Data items
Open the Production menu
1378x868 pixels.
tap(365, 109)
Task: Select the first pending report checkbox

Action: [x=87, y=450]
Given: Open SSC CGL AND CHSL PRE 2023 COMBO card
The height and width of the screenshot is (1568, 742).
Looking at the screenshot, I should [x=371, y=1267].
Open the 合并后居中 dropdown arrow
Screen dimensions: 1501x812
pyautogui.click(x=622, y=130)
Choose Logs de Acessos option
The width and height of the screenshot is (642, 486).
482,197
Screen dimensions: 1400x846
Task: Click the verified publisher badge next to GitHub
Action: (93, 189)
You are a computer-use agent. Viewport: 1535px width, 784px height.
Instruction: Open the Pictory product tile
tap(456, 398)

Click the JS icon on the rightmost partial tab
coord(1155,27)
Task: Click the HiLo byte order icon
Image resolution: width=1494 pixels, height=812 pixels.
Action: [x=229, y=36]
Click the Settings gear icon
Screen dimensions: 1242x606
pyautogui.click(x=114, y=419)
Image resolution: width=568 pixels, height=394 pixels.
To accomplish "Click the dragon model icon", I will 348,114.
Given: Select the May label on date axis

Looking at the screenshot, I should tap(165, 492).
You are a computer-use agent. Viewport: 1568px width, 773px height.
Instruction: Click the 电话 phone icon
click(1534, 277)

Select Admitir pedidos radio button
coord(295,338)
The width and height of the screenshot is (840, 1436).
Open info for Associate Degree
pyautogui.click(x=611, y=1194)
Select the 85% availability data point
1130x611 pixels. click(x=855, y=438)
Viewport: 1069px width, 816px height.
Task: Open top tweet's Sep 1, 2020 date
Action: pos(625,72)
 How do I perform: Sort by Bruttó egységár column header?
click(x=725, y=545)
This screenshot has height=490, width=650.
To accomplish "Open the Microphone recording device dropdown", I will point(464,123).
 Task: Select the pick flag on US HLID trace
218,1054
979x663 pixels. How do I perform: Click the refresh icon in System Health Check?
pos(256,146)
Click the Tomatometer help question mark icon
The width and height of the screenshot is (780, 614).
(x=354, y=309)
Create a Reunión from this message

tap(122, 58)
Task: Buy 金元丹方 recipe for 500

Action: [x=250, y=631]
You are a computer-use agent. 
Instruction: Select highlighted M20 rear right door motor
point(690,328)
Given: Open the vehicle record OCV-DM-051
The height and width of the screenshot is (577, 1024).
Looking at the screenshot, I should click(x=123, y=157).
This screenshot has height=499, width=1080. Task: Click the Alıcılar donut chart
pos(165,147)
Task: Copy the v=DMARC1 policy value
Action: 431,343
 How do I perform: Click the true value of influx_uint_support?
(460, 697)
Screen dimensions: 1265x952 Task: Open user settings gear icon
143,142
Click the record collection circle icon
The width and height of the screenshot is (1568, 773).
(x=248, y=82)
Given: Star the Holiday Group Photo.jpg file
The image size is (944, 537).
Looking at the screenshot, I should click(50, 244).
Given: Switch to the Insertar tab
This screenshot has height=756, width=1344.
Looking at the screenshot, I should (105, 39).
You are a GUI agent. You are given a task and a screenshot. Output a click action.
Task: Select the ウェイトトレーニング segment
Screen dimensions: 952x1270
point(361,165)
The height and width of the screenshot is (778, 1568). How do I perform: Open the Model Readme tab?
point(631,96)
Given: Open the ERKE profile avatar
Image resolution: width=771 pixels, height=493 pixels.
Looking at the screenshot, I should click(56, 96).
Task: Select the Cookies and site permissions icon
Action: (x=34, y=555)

=== REQUIRED WORK ===
Put the lines of the records from the one containing "You are a GUI" through the one containing "point(631,96)", inclusive, into a JSON list of strings, one string per line. Leave out blank lines.

=== CORRECT RESULT ===
[
  "You are a GUI agent. You are given a task and a screenshot. Output a click action.",
  "Task: Select the ウェイトトレーニング segment",
  "Screen dimensions: 952x1270",
  "point(361,165)",
  "The height and width of the screenshot is (778, 1568). How do I perform: Open the Model Readme tab?",
  "point(631,96)"
]